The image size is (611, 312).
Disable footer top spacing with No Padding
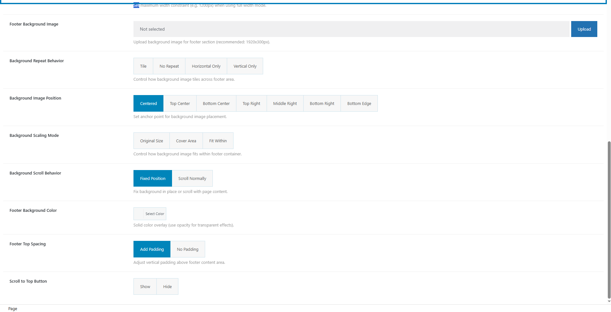(x=187, y=249)
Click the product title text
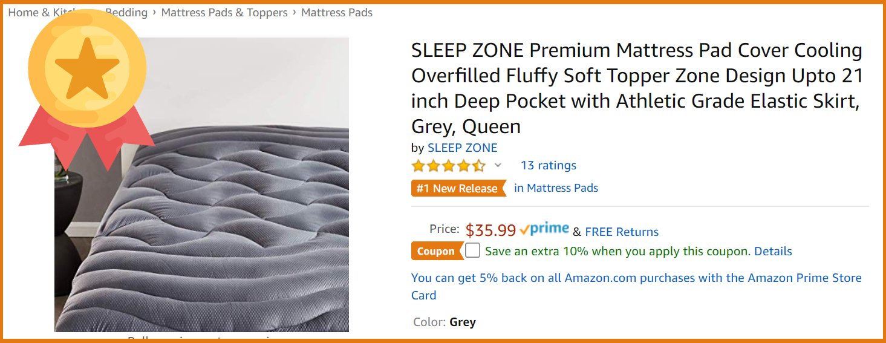 [636, 88]
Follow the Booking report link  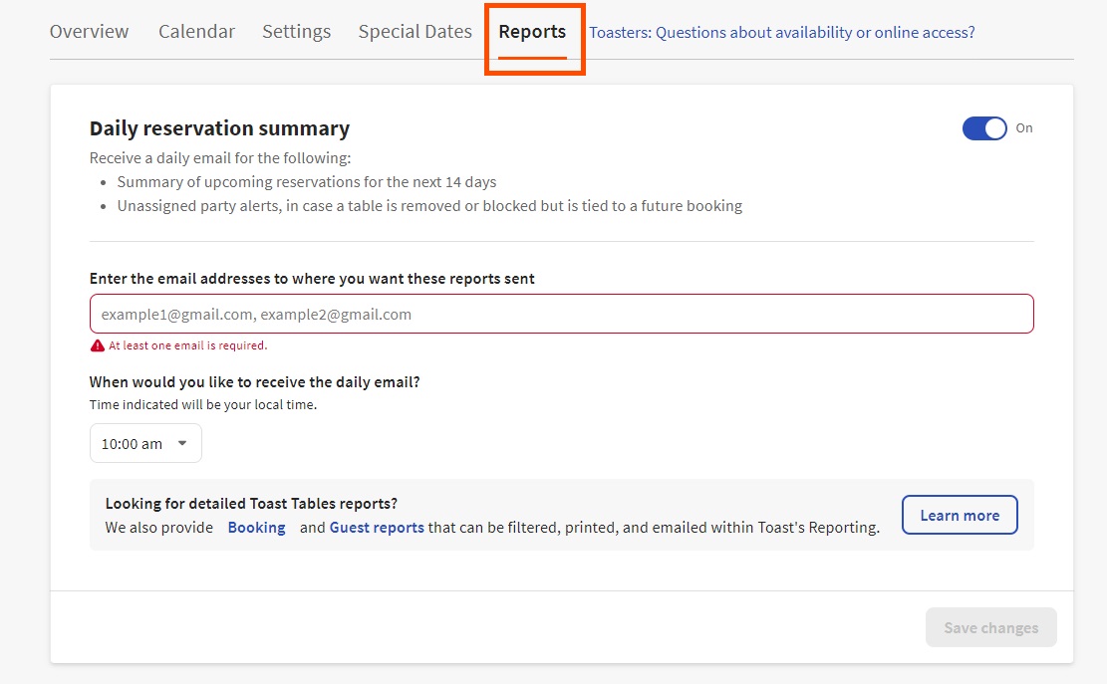click(256, 528)
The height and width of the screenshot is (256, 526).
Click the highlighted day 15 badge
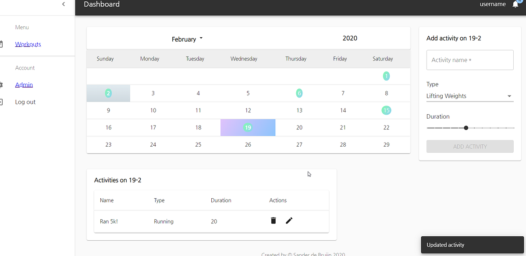coord(386,110)
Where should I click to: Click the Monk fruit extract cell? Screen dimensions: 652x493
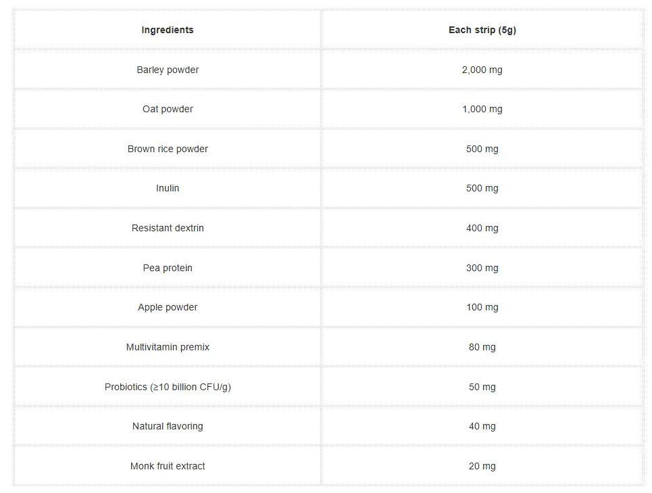pos(168,466)
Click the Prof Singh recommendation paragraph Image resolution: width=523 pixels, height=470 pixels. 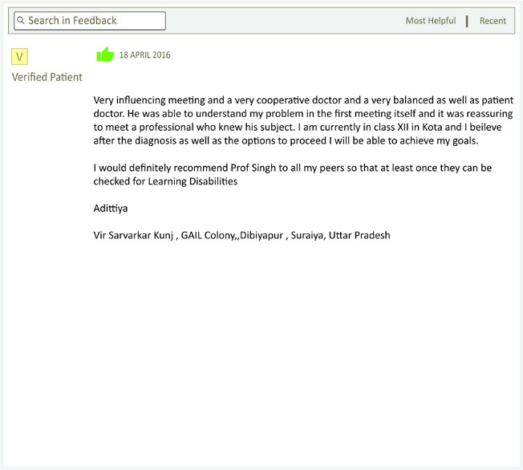pyautogui.click(x=293, y=175)
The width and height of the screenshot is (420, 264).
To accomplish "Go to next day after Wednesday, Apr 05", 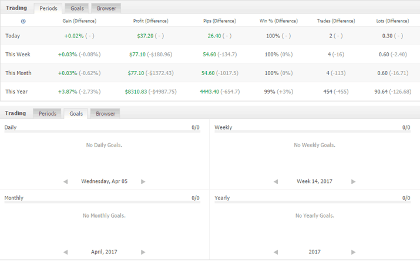I will [143, 182].
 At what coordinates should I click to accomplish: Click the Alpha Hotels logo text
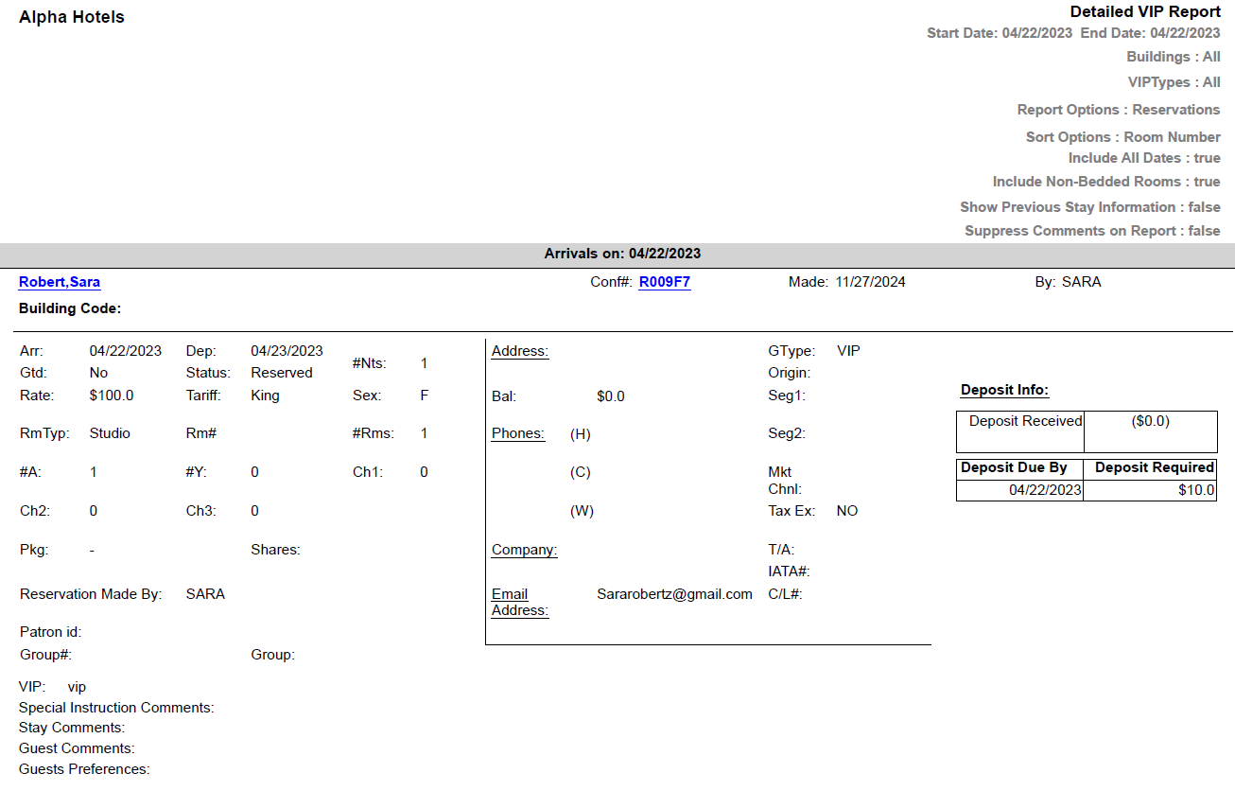pyautogui.click(x=71, y=16)
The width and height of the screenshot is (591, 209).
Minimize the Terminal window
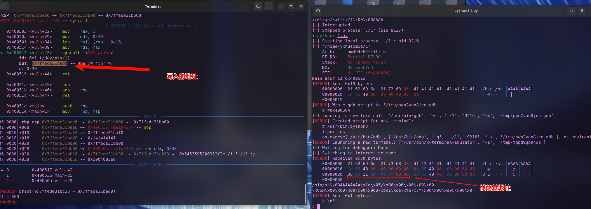tap(281, 6)
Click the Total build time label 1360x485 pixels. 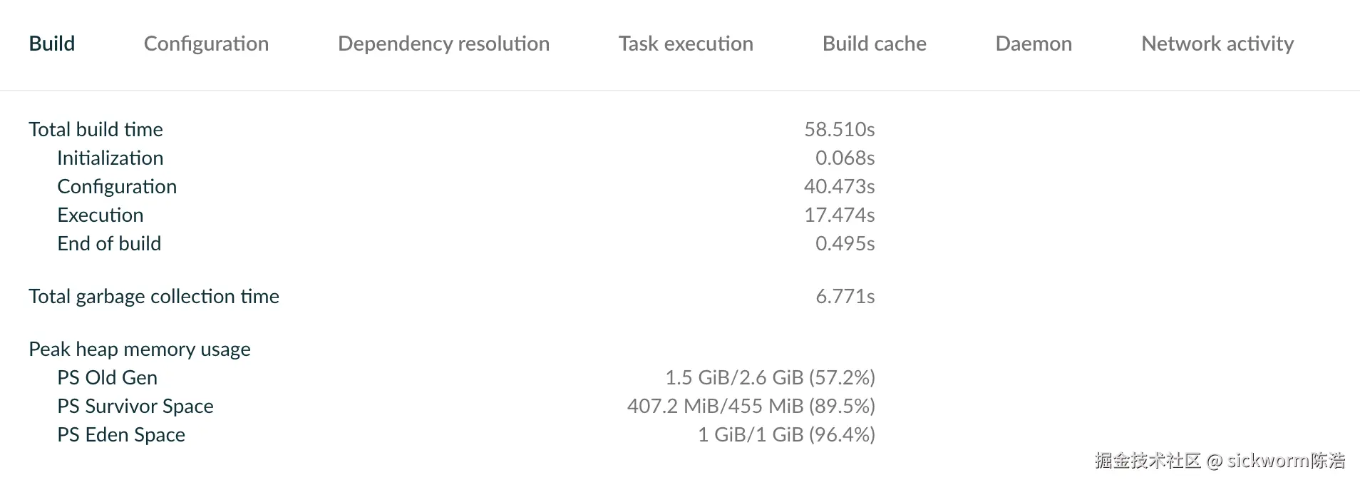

=====

§ WORK REQUEST
The answer must consist of every line above that contains the word "screenshot".

§ WRITTEN SOLUTION
The height and width of the screenshot is (256, 526).
The width and height of the screenshot is (420, 264).
The width and height of the screenshot is (591, 209).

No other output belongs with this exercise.